All of this being said, how do you guys recommend that I proceed with the remaining step of covering the pool? Based on Chem_Geeks explanation I believe I understand that the pH would drop back down as the FC falls from the shock level. But will it continue to drop significantly and quickly enough once I add the light-blocking cover? If this were your pool, would you feel comfortable covering it up for the winter with FC of 13 and (based on CG's calculations) a current pH of 8.2? Or should I leave it uncovered for an additional day or two?

Jim

chem geek
09-21-2011, 02:31 AM
I'd add one cup of full-strength Muriatic Acid (31.45% Hydrochloric Acid) per 10,000 gallons, let it mix thoroughly with the pump running (be sure to brush the area where you add the acid over a return flow) and after some hours, cover the pool and close it up. The acid will lower your pH to around 7.8 and as the chlorine drops slowly over time the pH might drop some, but not too much (even if all 13 ppm FC were to get consumed, the pH would not get lower than 7.2 and more likely won't get that low). If the water is cold, the chlorine should last quite a while. In my pool when covered and the water at 50ºF, my chlorine loss rate is less than 1 ppm FC per week.

waterbear
09-21-2011, 09:56 AM
I would like to point out that even if the water test results are :
FC 15
pH 8.2
TA 80
CH 350
CYA 40
Temp 72 deg F (which is probably in the ball park, if not colder if you are closing)
then the saturation index is only .6 which, while at the upper limit of what is considered "in range" for a plaster pool and anything above that could be an indicator of scaling conditions, is still acceptable AND that the saturation index WILL continue to drop (move toward 0 as the temperature drops). IF the CH is lower than 350 then the saturation index will be even lower!
The high pH is really only a concern, IMHO, if you have very hard water or very high TA (or both). If your water is balanced to "normal" parameters it is pretty much a moot point and nothing to lose sleep over!
If you are normally dealing with very hard water or very high TA then you will know the associated problems and how to deal with them (or, at least, one would HOPE you do!)

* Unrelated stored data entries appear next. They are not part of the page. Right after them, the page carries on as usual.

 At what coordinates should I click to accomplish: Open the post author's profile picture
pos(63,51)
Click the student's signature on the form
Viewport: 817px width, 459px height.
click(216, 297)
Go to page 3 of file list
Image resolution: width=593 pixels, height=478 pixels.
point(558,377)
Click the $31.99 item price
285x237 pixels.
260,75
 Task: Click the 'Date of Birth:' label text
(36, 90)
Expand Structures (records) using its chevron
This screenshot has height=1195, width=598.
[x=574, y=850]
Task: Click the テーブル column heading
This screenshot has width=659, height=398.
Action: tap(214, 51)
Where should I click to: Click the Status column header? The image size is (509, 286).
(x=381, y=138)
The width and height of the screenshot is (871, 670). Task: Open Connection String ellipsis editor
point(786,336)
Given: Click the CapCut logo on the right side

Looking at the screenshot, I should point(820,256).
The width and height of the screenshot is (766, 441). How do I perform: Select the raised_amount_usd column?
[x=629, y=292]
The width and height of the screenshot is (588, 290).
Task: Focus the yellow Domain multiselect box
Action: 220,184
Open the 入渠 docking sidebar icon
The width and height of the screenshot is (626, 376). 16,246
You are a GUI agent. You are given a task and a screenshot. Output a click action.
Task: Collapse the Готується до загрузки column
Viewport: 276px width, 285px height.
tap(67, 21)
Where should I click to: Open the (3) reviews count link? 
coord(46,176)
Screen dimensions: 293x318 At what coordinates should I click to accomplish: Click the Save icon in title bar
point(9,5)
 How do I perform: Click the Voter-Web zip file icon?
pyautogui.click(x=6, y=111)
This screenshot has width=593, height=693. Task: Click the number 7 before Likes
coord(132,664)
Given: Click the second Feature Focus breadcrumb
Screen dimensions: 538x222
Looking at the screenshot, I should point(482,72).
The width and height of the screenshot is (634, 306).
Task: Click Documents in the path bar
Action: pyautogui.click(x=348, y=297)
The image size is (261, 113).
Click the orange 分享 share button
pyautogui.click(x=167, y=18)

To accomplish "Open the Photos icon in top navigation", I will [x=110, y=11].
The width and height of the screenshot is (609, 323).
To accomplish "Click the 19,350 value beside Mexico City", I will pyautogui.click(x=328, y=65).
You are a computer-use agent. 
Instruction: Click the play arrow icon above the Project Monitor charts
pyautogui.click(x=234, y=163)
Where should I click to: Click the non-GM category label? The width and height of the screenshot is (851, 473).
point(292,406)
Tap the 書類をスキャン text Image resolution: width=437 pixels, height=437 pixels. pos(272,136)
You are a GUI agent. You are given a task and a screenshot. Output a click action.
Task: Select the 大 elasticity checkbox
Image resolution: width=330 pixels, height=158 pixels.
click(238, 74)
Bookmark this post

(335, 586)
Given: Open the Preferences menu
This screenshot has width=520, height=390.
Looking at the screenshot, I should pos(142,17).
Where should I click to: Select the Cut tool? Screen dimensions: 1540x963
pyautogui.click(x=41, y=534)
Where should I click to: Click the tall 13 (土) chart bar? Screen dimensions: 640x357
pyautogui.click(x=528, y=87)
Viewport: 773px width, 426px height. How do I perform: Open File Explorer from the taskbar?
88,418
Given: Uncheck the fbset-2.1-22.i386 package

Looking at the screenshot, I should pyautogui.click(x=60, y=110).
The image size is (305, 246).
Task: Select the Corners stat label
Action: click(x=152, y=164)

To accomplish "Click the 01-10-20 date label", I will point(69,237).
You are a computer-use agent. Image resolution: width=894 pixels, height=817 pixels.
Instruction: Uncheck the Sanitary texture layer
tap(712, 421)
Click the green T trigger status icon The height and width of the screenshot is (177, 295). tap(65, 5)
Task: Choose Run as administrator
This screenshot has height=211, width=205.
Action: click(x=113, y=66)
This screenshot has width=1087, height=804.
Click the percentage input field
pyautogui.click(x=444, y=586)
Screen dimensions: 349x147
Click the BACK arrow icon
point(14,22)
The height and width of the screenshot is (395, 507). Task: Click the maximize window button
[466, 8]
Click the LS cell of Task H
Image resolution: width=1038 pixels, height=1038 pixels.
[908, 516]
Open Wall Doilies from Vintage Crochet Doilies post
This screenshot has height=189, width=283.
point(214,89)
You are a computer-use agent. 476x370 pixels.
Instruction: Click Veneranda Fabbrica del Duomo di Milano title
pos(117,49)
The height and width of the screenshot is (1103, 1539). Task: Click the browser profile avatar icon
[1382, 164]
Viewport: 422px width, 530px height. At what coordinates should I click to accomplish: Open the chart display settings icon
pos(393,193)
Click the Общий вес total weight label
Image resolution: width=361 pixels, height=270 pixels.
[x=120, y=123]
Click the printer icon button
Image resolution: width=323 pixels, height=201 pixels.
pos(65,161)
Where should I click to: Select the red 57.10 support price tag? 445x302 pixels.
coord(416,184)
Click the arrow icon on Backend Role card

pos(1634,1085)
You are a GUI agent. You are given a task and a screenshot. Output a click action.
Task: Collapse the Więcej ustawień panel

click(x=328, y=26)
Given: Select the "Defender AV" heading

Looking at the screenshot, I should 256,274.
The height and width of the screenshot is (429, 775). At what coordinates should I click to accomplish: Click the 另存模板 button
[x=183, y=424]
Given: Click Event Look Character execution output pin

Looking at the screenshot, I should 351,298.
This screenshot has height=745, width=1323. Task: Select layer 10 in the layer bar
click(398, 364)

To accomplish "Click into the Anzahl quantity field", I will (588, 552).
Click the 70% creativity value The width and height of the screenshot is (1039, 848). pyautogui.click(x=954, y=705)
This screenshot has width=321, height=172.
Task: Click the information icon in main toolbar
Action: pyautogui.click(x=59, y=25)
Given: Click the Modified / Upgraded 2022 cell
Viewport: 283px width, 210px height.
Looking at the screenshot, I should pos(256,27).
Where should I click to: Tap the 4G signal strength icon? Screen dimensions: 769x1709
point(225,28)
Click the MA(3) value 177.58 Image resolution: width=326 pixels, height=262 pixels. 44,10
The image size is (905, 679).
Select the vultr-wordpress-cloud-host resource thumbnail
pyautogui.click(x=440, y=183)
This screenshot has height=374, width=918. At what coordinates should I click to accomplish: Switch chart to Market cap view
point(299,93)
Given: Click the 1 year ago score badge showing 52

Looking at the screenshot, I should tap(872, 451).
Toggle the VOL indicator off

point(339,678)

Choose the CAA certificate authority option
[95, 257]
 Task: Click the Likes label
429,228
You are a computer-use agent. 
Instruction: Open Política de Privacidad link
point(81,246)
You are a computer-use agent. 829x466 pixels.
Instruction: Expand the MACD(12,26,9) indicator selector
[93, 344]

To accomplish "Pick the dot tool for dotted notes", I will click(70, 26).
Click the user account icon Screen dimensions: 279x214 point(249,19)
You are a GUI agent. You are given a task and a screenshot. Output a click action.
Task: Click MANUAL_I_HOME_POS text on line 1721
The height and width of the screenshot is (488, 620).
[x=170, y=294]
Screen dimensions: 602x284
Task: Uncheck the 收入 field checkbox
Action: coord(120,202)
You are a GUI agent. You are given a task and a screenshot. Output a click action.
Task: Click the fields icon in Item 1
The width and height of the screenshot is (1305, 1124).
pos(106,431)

As Ben said, high pH is not going to hurt anything per se, it just increases the probability of scaling conditions but the dropping temperature will lower the probability to scale by lowering the saturation index.

Just my 2 cents!

CarlD
09-23-2011, 12:41 PM
What surprises me is that a quart of Polyquat didn't drive the FC to nearly 0. Usually it does, and I believe both 'Geek and 'Bear have explained why that is.

Carl

jeepers
09-27-2011, 02:15 PM
Update, one week later.

FC 5.0
pH 7.3

Had the mesh cover on. I installed the solid cover today. Am I safe to consider this done for the winter?